MySQL and correctly setting up partitions

Question 1

Question 1

If you use partition by key(image_id,site_id), you cannot be sure that each partition will only contain separated site_id's because this kind of partitionning will use a integrated hashing function on (image_id,site_id) and the result of this will determinate in wich partition the row will be inserted into.

If you want to ensure separation you should use RANGE or LIST partitionning.

Question 2

If using RANGE or LIST partitionning, you will have to define the number of partitions you want. ie :

PARTITION BY RANGE (site_id) (
PARTITION p0 VALUES LESS THAN (6),
PARTITION p1 VALUES LESS THAN (11),
PARTITION p2 VALUES LESS THAN (16),
PARTITION p3 VALUES LESS THAN (MAXVALUE)
);

LIST and RANGE requires a bit of maintenance. If new site_id are added / removed, you will have to adapt your partition scheme.

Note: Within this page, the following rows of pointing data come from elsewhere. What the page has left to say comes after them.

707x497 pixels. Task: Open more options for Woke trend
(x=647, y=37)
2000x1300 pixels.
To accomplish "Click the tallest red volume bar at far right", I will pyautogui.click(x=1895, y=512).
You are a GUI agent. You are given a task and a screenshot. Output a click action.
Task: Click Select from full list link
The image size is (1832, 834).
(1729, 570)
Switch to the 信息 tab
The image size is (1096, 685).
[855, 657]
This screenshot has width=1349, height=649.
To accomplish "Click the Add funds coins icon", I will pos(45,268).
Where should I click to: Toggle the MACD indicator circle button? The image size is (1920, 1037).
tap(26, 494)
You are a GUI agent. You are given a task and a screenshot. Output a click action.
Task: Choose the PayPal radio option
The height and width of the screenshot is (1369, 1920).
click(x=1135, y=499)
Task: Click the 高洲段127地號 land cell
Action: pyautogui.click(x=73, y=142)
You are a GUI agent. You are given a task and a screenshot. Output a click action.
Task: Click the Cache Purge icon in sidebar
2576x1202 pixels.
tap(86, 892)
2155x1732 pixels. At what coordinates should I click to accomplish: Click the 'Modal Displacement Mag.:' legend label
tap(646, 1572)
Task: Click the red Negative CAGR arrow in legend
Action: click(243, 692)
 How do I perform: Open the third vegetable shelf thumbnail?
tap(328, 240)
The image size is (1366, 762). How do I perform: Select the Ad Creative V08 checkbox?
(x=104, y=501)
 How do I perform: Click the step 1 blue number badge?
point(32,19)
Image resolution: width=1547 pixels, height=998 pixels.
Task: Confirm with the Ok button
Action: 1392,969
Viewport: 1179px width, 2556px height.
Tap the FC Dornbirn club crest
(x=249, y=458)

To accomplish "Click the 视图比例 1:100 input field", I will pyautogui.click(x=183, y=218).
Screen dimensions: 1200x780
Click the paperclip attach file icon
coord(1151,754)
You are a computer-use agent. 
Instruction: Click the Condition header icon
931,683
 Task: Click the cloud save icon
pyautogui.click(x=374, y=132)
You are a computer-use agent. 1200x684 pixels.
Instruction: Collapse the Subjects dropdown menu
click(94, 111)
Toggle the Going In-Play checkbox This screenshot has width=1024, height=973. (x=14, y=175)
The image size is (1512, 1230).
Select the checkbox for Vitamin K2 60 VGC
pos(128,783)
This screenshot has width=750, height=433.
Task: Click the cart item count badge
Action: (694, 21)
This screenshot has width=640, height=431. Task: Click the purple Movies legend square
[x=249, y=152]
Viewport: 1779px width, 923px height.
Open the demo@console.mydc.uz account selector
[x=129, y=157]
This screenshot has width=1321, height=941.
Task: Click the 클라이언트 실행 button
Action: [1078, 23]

KEY partitioning will ensure a balanced row repartition across the number of partitions specified:

PARTITION BY KEY(image_id,site_id)
PARTITIONS 10;

Hope it helps.

Question 2

MySQL partitions is an OK way to go, but it sounds like you have an ideal case for sharding your database as well. There are easy ways to do it yourself for a simple use case like this, and more automated products that can do it too. This way you are not limited to a single server, you can expand the cluster as you get more usage, and you can even specifically allocate site_id keys to specific servers (giving preference to larger customers). For example, a really big customer can have their own shard server, then lots of smaller customers can be co-located on one or more other servers. If you have shared tables, there are ways to replicate GLOBAL tables across all shards. Parallel queries can be supported if you need to access data across all customers.